Pulham & Son is born

The firm became Pulham & Son in 1865 when the third James joined the firm. One of the grandest of their works at this time was a terracotta monument to painter William Mulready. Designed by Godfrey Sykes, it was commissioned for the Paris Exhibition of 1867 by the Science and Art Department of the South Kensington Museum (later known as the Victoria and Albert Museum). The painter rests on a raised bier and a large canopy, supported by columns, covers the effigy. This well-preserved monument can be seen today in Kensal Green Cemetery.

Rock gardens

The rockery and waterfall at Dunorlan Park, Tunbridge Wells It was, however, for rock gardens and ferneries that the Pulhams were best known. Flat land was channelled, streams diverted and lakes formed. Rocks could be made to simulate cliffs and waterfalls, built with elaborate systems for piping the water.

The firm used natural rocks where possible, but if none were available they constructed their own. In his booklet, Pulham stresses the need to imitate nature, to make the rocks consistent with natural formations.

Rough waste material and bricks were covered with a tinted cement mixture. The surface was then figured, tooled and brushed to make the finished effect more convincing, and durability was guaranteed. Many experts were taken in by the geological accuracy of the landscapes thus created.
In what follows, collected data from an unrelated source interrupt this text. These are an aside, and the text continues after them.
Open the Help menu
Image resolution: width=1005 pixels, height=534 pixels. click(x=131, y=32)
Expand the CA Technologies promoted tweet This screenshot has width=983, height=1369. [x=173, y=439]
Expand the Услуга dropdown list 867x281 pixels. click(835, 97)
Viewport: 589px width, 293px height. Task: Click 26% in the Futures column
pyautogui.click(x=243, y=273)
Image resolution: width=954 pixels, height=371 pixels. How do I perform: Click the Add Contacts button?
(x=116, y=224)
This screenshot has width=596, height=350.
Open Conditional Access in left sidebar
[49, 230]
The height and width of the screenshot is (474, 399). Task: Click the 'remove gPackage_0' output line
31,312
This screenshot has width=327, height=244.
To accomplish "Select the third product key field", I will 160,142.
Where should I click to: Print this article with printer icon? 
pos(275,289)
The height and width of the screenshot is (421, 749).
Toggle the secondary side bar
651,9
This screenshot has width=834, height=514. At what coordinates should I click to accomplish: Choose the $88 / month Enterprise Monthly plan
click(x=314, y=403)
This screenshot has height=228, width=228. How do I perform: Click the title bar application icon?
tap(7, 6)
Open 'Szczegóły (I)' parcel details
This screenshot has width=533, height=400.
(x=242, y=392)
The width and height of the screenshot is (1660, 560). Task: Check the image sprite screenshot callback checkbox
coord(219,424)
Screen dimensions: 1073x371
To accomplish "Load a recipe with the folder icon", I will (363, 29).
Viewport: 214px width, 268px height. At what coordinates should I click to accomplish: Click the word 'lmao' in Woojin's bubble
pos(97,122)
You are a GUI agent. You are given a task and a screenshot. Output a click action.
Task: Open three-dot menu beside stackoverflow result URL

Good examples of Pulham rock gardens survive at Audley End in Essex, Sandringham in Norfolk, Lower Gatton Park in Surrey, Madresfield Court in Worcestershire and the RHS garden at Wisley in Surrey.

Ferneries

Fernery  in the Swiss Garden at Old Warden, Bedfordshire. Most of the places listed in Pulham's booklet mention ferneries, for the 19th century saw the great craze for ferns. The ferneries designed by Pulham varied from a simple ‘rockified' wall at the end of a conservatory to a much larger structure built into the side of a hill. Walls of either real or artificial tufa were constructed to incorporate growing pockets for ferns.

At Danesbury in Hertfordshire, the Pulhams built a fernery in a chalk pit for William-John Blake in 1859. Garden writer William Robinson stated some 20 years later that ‘there is not a better fernery than at Danesbury. Most of these ferneries have been demolished, but a good example of a Pulham fernery survives in the Swiss Garden at Old Warden, Bedfordshire.